A joint submittal by the Sam Fox School and the Massachusetts Institute of Technology (MIT) placed second in the 2009 Chase Community Development Competition, which challenges student teams to partner with a New Orleans non-profit organization to develop a real estate project that strengthens the local community, with an eye toward sustainability.
Titled "Broad Street reFresh: A Fresh Food Hub for Community, Health & Economic Development," the proposal centered around the redesign of and reinvestment in an existing grocery store on historic Broad Street in New Orleans, which has been closed since Hurricane Katrina struck in 2005. By transforming Robert’s Fresh Market, an important local landmark, into a retail anchor in this key corridor, the team hoped to provide a model for further economic development in the area.
Sam Fox School students Brendan Wittstruck (MArch/MCM11) and Philip Burkhardt (MArch/MUD11) teamed with Jacquelyn Dadakis and Aditi Mehta from MIT’s Department of Urban Studies and Planning to create a comprehensive design and financial plan for the redevelopment of the site. They worked in conjunction with Broad Community Connections, a local non-profit focused on the revitalization of the Broad Street corridor, and were guided by faculty advisors Derek Hoeferlin, senior lecturer in the Sam Fox School, and Karl Seidman, senior lecturer at MIT.

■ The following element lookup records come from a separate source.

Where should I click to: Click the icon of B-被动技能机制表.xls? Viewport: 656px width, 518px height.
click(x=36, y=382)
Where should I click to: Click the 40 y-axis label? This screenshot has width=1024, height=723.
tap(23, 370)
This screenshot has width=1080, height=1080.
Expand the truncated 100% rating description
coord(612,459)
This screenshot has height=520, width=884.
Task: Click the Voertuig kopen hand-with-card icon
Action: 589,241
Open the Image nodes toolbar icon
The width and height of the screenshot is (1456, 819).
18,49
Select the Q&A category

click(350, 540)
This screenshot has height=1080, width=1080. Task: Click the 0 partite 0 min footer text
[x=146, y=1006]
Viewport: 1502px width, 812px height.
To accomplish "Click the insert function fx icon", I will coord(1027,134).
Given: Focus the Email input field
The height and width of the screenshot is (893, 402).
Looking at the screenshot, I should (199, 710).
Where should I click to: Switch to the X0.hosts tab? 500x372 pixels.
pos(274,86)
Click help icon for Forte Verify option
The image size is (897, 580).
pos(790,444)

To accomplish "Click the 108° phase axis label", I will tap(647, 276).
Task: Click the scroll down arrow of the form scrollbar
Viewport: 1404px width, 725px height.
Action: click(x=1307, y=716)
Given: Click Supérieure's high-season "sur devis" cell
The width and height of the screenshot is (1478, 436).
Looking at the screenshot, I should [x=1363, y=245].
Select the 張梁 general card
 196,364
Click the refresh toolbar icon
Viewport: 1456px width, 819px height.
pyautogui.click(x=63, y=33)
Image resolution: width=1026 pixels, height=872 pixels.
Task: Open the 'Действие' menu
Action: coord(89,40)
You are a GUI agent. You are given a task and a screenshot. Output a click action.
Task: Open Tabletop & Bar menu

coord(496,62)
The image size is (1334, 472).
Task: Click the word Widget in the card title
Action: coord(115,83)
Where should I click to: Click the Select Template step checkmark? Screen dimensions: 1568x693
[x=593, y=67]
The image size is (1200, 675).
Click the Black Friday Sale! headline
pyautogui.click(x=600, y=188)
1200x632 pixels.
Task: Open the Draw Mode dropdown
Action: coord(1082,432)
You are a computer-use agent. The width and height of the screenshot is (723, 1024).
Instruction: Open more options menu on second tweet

"The project was a great fusion of design lessons from the School of Architecture with the myriad practical elements involved, including feasibility figures, development strategies, and neighborhood impacts," Wittstruck said. "While we focused on the physical redesign of the site, we were also constantly involved in looking at the effects of the project on civic life."
Broad Community Connections was awarded a $15,000 seed grant for the proposal's second-place finish. Awards were announced at the Brownfields 2009 Conference in New Orleans on November 17, following presentations by the five finalists in the competition.
First place was awarded to a joint submittal by the University of New Orleans, DePaul University, and Louisiana State University; third place went to a proposal by The New School. For a full list of finalists and descriptions of their projects, visit the competition website.
This isn't the first time the Sam Fox School and MIT collaborated in the competition, with great success. In 2008, the Sam Fox School/MIT team took first place for the project "The Franz Building: From Recovery to Rebirth." Teaming with non-profit partner Good Work Network, the students sought to transform Oretha Castle Haley Boulevard in the Central City neighborhood through the renovation of key buildings, with their proposal focusing on the historic Franz Building.
The opportunity to broaden his on-campus learning experience by working with both community partners and students from another school proved invaluable to Wittstruck.
"It's a model for studio work that I would like to see more often in architectural education," Wittstruck said.